I'm building a Jenkins job that will run all my staging tests continuously, but not all at once (they rely on shared hardware). So, I'm creating parallel jobs, with a semaphore to ensure that only a limited amount are run at once.
Here's a simplified version of my pipeline that reproduces the issue:
import java.util.concurrent.Semaphore
def run(job) {
return {
this.limiter.acquire();
try {
println "running ${job}"
build job
println "finished ${job}"
} finally {
this.limiter.release();
}
}
}
def getJobs() {
def allJobs = Jenkins.getInstance().getJobNames()
def stagingJobs = []
for(String job : allJobs) {
if (job.startsWith("staging/temp")) {
stagingJobs.add(job)
}
}
println "${stagingJobs.size()} jobs were found."
return stagingJobs
}
this.limiter = new Semaphore(2)
def jobs = [:]
for (job in getJobs()) {
jobs[job] = run(job)
}
parallel jobs
When I run without the semaphores, everything works fine. But with the code above, I get nothing outputted except:
[Pipeline] echo
6 jobs were found.
[Pipeline] parallel
[Pipeline] [staging/temp1] { (Branch: staging/temp1)
[Pipeline] [staging/temp2] { (Branch: staging/temp2)
[Pipeline] [staging/temp3] { (Branch: staging/temp3)
[Pipeline] [staging/temp4] { (Branch: staging/temp4)
[Pipeline] [staging/temp5] { (Branch: staging/temp5)
[Pipeline] [staging/temp6] { (Branch: staging/temp6)
If I view the pipeline steps, I can see the first two jobs start, and their log messages output. However, it seems like the runner never receives a notification that the staging jobs finish. As a result, the semaphore never releases and the other 4 jobs never manage to start. Here's a thread dump mid test, after the downstream builds have definitely finished:
Thread #7
at DSL.build(unsure what happened to downstream build)

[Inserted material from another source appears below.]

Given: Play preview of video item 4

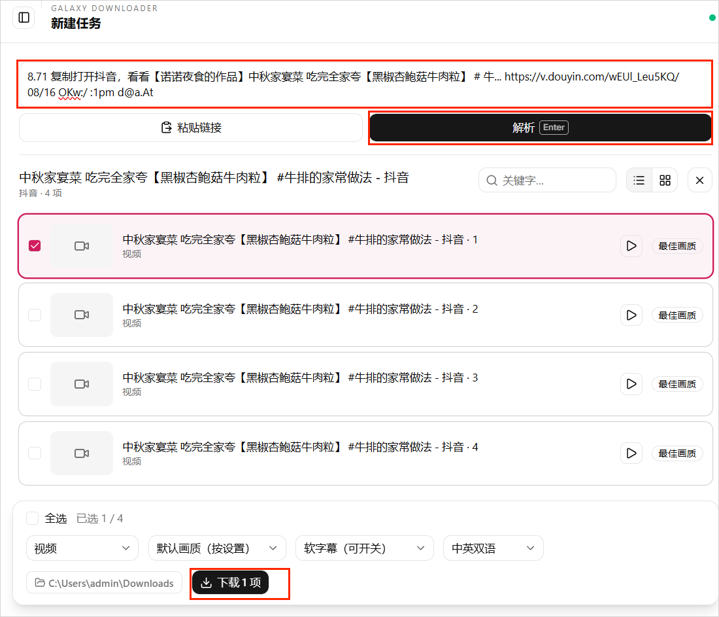Looking at the screenshot, I should [631, 453].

at WorkflowScript.run(WorkflowScript:9)
at DSL.parallel(Native Method)
at WorkflowScript.run(WorkflowScript:38)
Thread #8
at DSL.build(unsure what happened to downstream build)
at WorkflowScript.run(WorkflowScript:9)
Thread #11
at WorkflowScript.run(WorkflowScript:6)
Thread #12
at WorkflowScript.run(WorkflowScript:6)
Eventually it times out with several java.lang.InterruptedException errors.

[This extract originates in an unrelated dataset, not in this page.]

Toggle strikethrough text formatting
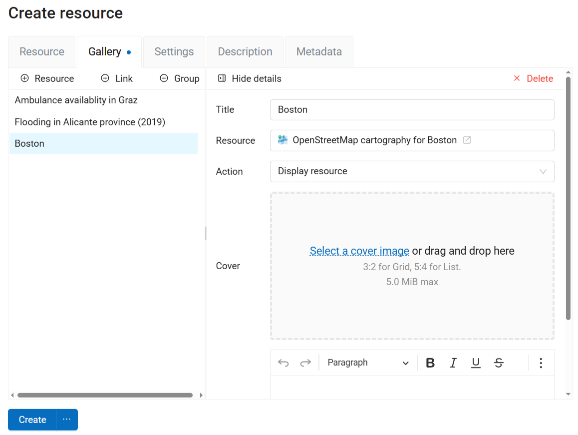Image resolution: width=578 pixels, height=435 pixels. [x=499, y=363]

Is it possible to use semaphores in a pipeline, or is there a better way to ensure only a portion of jobs run at once? I would rather avoid spinning up nodes for what amounts to a simple test runner.
The Concurrent Step plugin was just released and should work nicely for this use case.

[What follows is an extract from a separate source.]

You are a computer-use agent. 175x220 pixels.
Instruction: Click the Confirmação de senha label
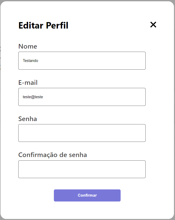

Wtih this, you can simplify your code:
def semaphore = createSemaphore permit:2
def run(job) {
return {
acquireSemaphore (semaphore) {
println "running ${job}"
build job
println "finished ${job}"
}
}
}
...
Possible workaround with lock step
Lockable resources plugin has no semaphore capabilities.
It took me a long time to figure out how to squeeze the lock step into semaphore behavior... it would be nice if it could do it on its own. Here's an example...
int concurrency = 3
List colors = ['red', 'orange', 'yellow', 'green', 'blue', 'indigo', 'violet']
Map tasks = [failFast: false]
for(int i=0; i<colors.size(); i++) {
String color = colors[i]
int lock_id = i % concurrency
tasks["Code ${color}"] = { ->
stage("Code ${color}") {
lock("color-lock-${lock_id}") {
echo "This color is ${color}"
sleep 30
}
}
}
}
// execute the tasks in parallel with concurrency limits
stage("Rainbow") {
parallel(tasks)
}
The above will create custom locks:
color-lock-0
color-lock-1
color-lock-2
The all concurrent tasks will race for one of the three locks. It's not perfectly efficient (certainly not as efficient as a real semaphore) but it does a good enough job...
Hopefully that helps others.
Limitations
Your pipeline will take as long as your slowest locks. So if you unfortunately have several long running jobs racing for the same lock (e.g. color-lock-1), then your pipeline could be longer than if it were a proper semaphore.
Example,
color-lock-0 takes 20 seconds to cycle through all jobs.
color-lock-1 takes 30 minutes to cycle through all jobs.
color-lock-2 takes 2 minutes to cycle through all jobs.
Then your job will take 30 minutes to run... where as with a true semaphore it would have been much faster because the longer running jobs would take the next available lock in the semaphore rather than be blocked.
Better than nothing; it's what I have so far. Sounds like a good time to open a feature request with the lockable resources plugin.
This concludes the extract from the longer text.